Exercise instructions: Report each line of the records below that holds the word "Open".

Dataset content:

--- START ---

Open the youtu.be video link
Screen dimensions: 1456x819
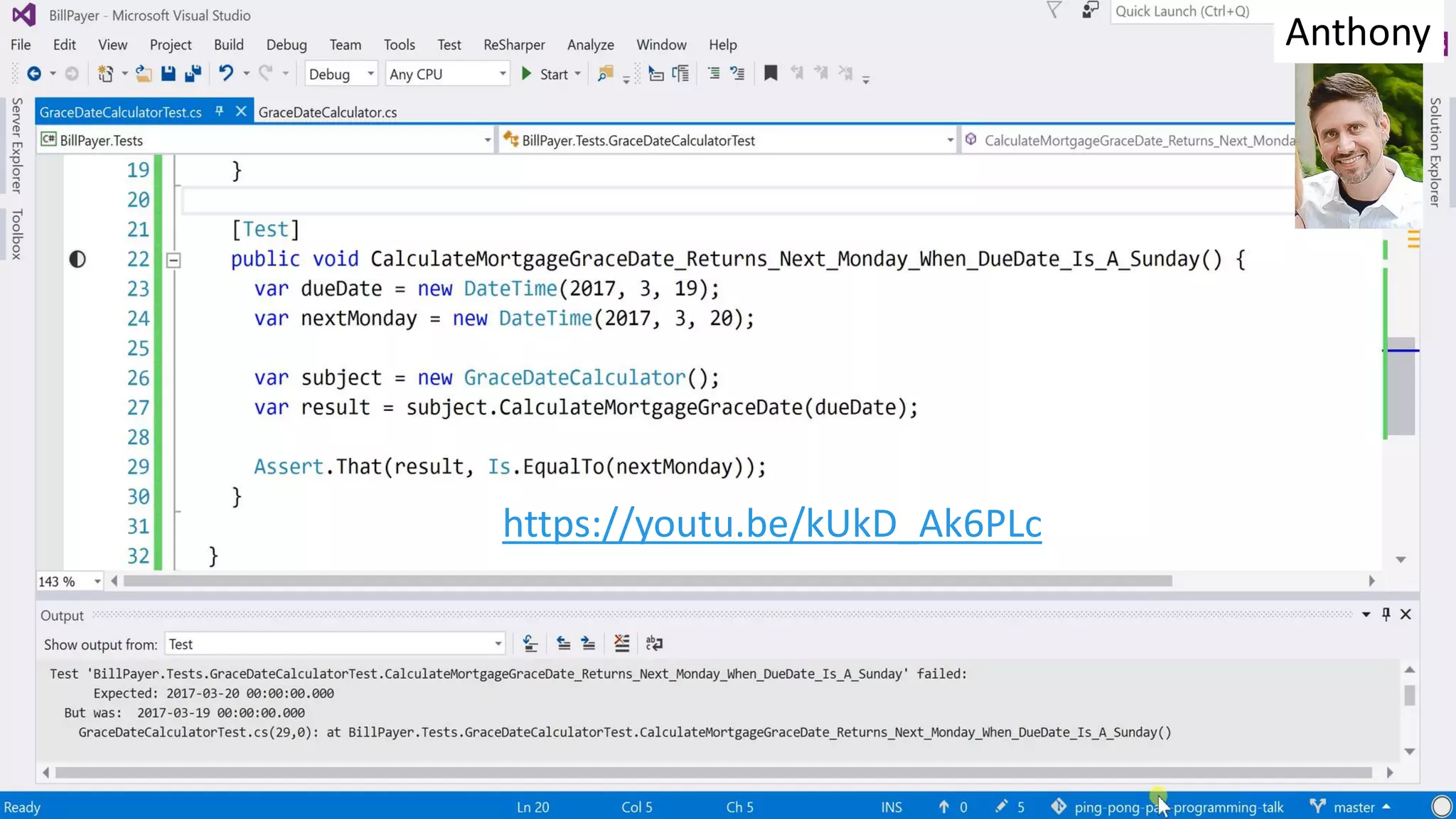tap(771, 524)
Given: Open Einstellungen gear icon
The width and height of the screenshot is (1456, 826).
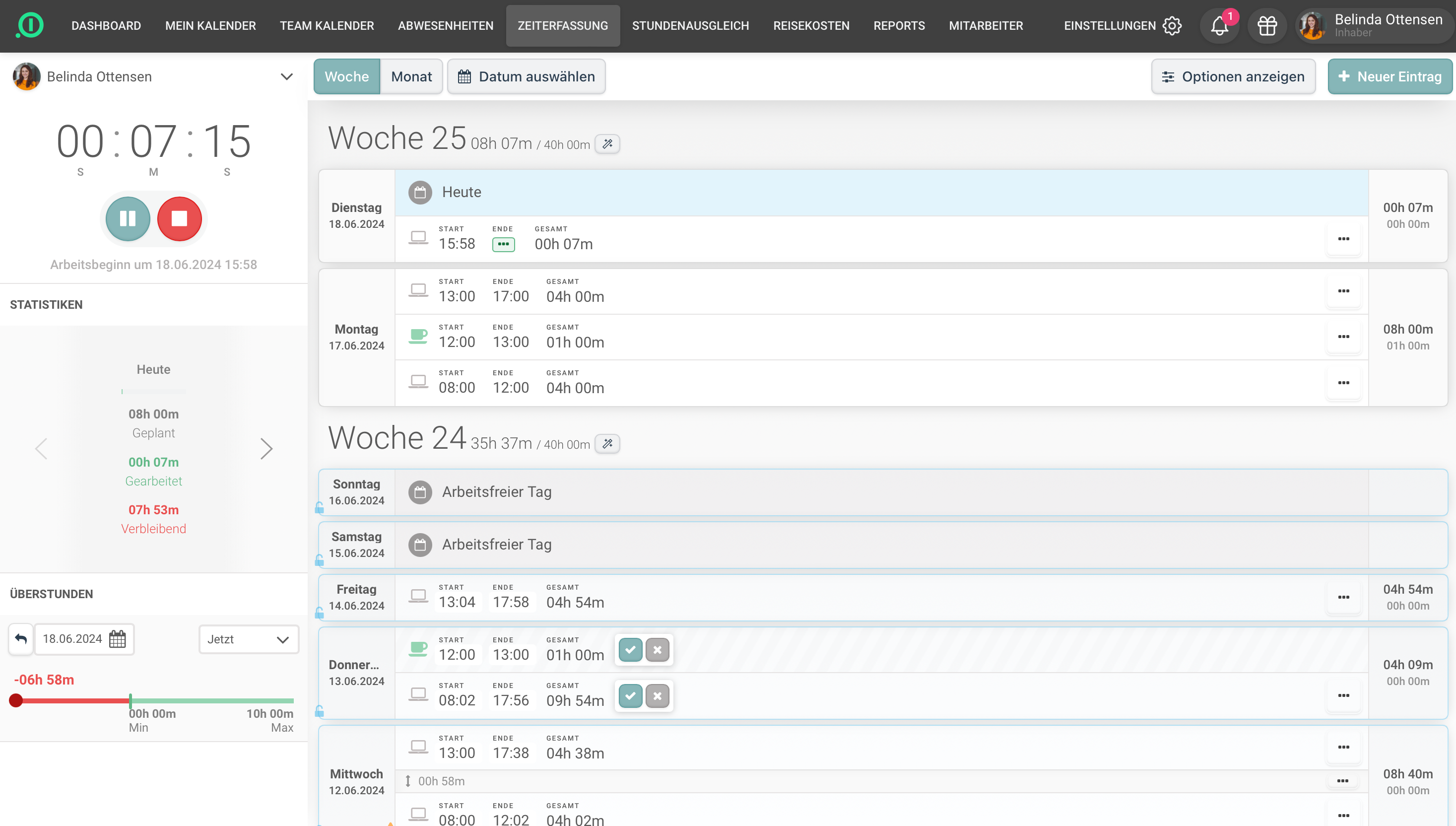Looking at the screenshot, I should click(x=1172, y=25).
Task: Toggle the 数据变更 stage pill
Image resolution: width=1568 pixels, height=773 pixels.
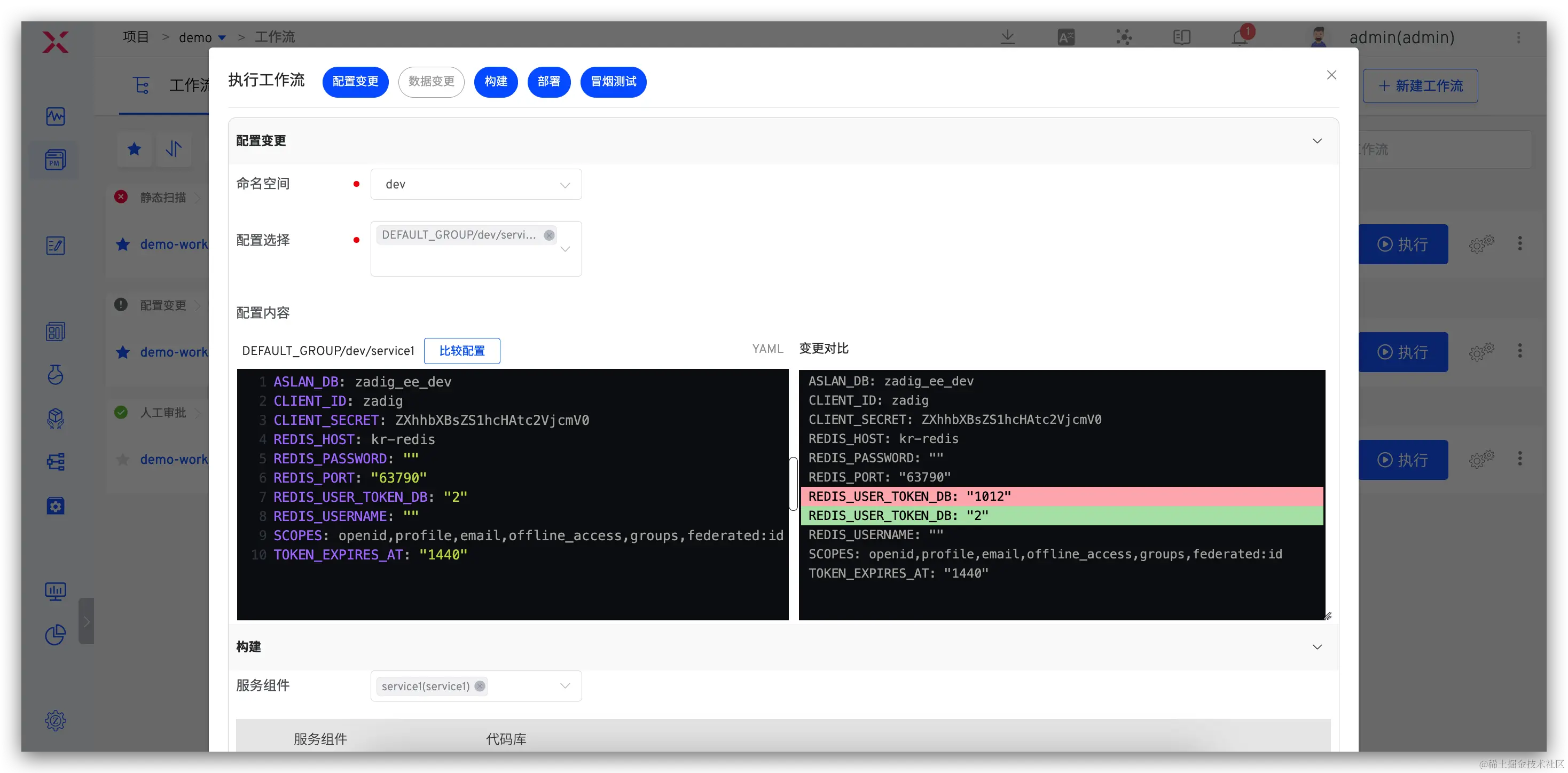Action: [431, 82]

--- END ---
--- START ---

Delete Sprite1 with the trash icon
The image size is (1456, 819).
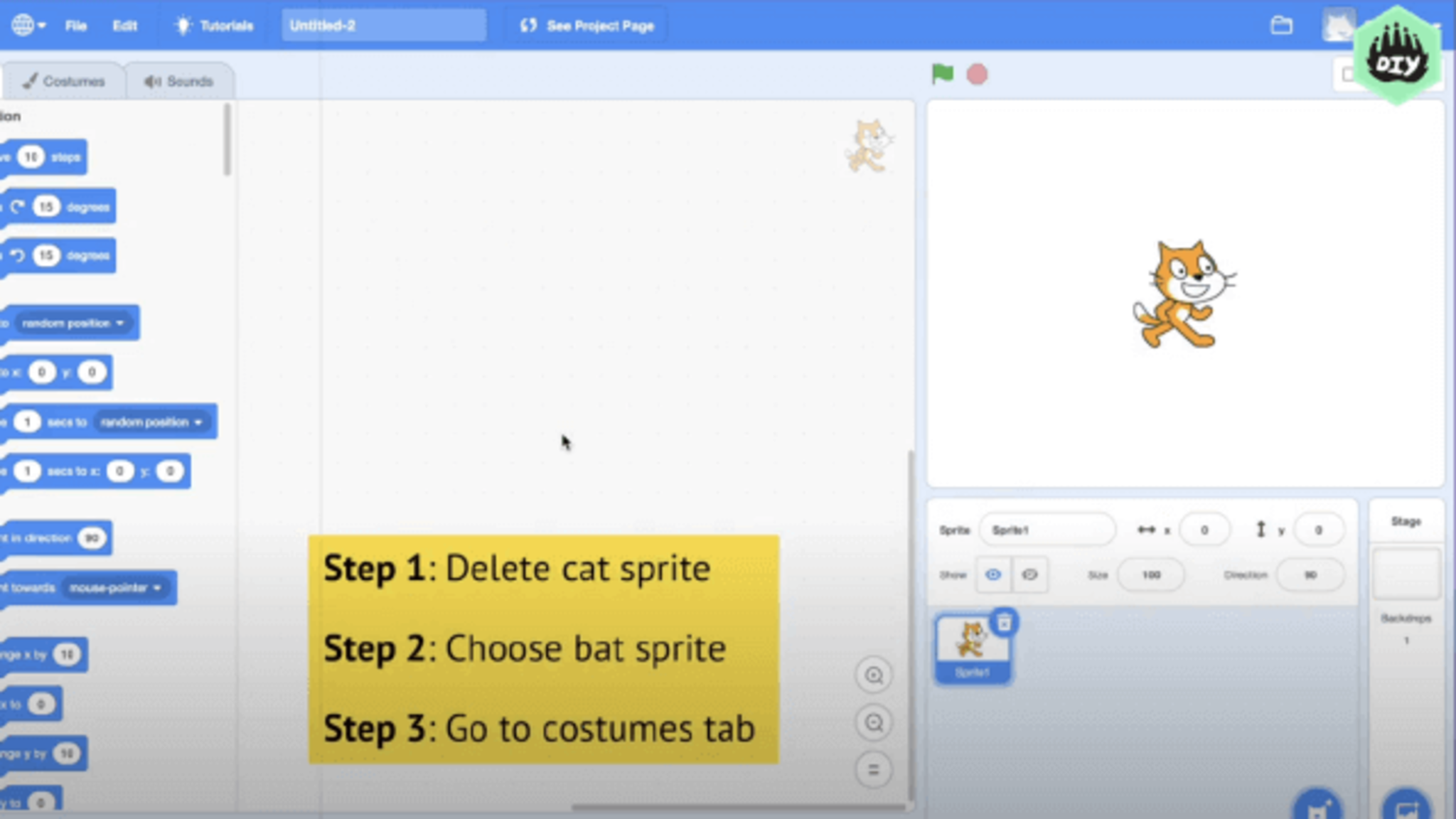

--- END ---

Response:
Open the youtu.be video link
Given: Open Einstellungen gear icon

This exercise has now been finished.